Cranial structure has been the starting point for debates about pachycephalosaur behavior. We therefore tested the structural capacity of pachycephalosaur domes to withstand forces of putative intraspecific combat, using finite element analysis (FEA) of representative low- and dome-headed taxa. Our criteria for contradicting the domes' suitability for head-butting are that von Mises (yield) stress exceeds that of bone strength (approximately 300 MPa), and the presence of high stress in bone encompassing the endocranial cavity. We constructed finite element models of the skulls dorsal to the braincase in the flat-headed Homalocephale colathoceros (GI SPS 100/51: Maryánska and Osmólska 1974) and the largest dome-headed species, Pachycephalosaurus wyomingensis (AMNH 1696: Brown and Schlaikjer 1943).

Finite element modeling decomposes a continuous field into a mesh of multiple individual elements. In models of solid structures, the elements act analogously to a set of interconnected springs with collective physical properties of the original material. When calculated forces are applied to the finite element model, FEA yields distribution and magnitude of stress (force/area) and strain (proportional deformation) that would have occurred within the mechanically loaded structure.

FEA of pachycephalosaur skulls requires modeling the shape and material properties of their thickened cranial dorsa and determining the impact forces of a simulated collision. Force would vary intertaxonomically and with the speed of an encounter, and material properties could vary histologically even within the skull of an individual. We therefore vary these parameters to encompass possible collision velocities and test for the effects of histological zonation within dome-headed forms.
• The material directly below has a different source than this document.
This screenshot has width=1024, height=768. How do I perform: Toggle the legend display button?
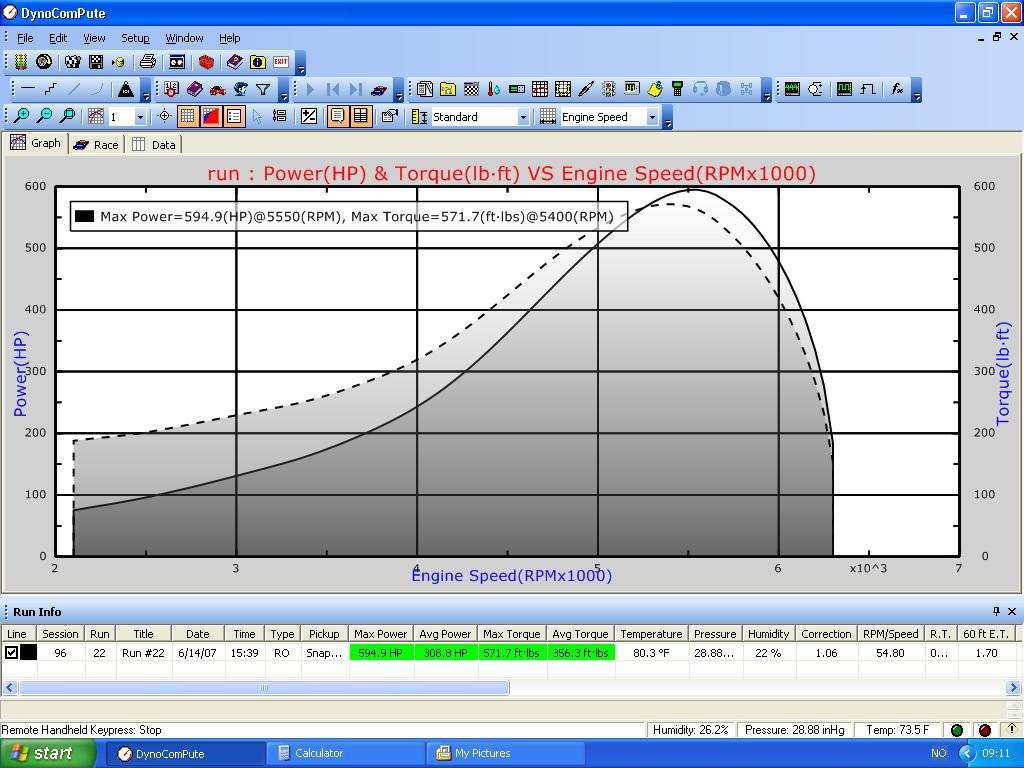(x=234, y=117)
Tissues of the integument that covered the dome would have been the first to absorb or transmit impact energy. The epidermis of pachycephalosaurs undoubtedly incorporated -keratin, similar to their extant avian-crocodilian bracket. Although keratin is not as stiff as the mineralized component of bone (Bonser and Purslow 1995, Crenshaw 1980, Shah and Lee 2004), it is a strong and tough material (Bertram and Gosline 1986, Bonser et al. 2004) that can withstand a great deal of energy before experiencing permanent damage. Keratinization of scales analogous to the covering of crocodilian osteoderms (Vickaryous, personal commun., 2007) may have enabled transmission of collision forces to the dome without significant damage to the integument. Given its frontline role in potential impacts, we incorporate keratinous integument of varying thicknesses into FE simulations of pachycephalosaur head-butting.
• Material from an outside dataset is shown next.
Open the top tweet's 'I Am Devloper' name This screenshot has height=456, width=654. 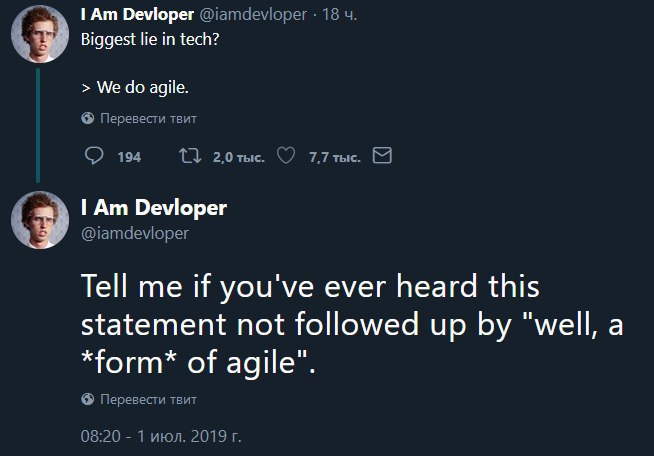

Because putative combat behaviors would have been complex affairs, we term the magnitude of each collision velocity a "closing speed" that accommodates multiple combinations of approach velocities in the antagonists. The effects of a head-on closing speed of 5 m/s, for example, would be the same if both animals approached at 2.5 m/s, if one charged at 5 m/s as another held its ground, or if one approached even faster as the other retreated. (For simulations of head-on collisions, signs of velocity vectors would be opposite.) Additionally, by simulating forces of an impact to the side of a Pachycephalosaurus dome, we examined the possible effects on the dome if one animal collided obliquely with another.
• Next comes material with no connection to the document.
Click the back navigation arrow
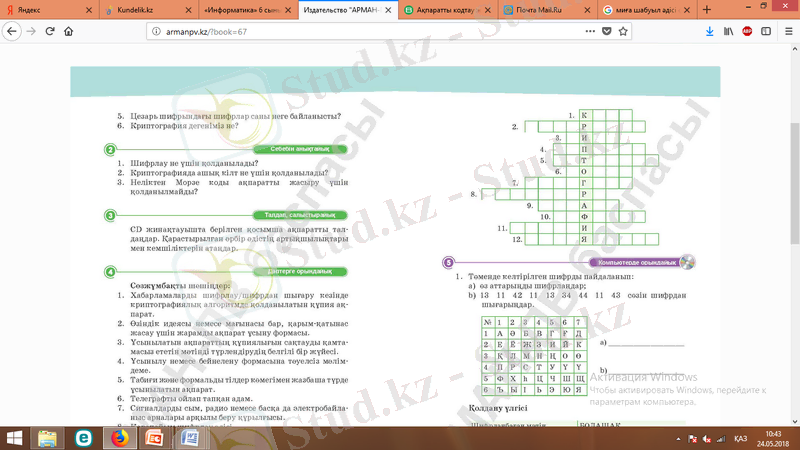The height and width of the screenshot is (450, 800). click(x=11, y=31)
Whether evidence ultimately favors combat or display functions of pachycephalosaur domes, their features can be traced phylogenetically to explore the structure's evolution through the clade. We therefore sought to complement the character optimization of Maryánska et al. (2004) by running a phylogenetic analysis of their included taxa. If the dome lacked a mechanical function and was primarily for species recognition, we might expect it to diminish in size as other, visually stimulating ornamentation accrued through pachycephalosaur evolution. To test this hypothesis, we mapped dome features and other "species recognition" characters from Maryánska et al. (2004) onto the results of our phylogenetic analysis.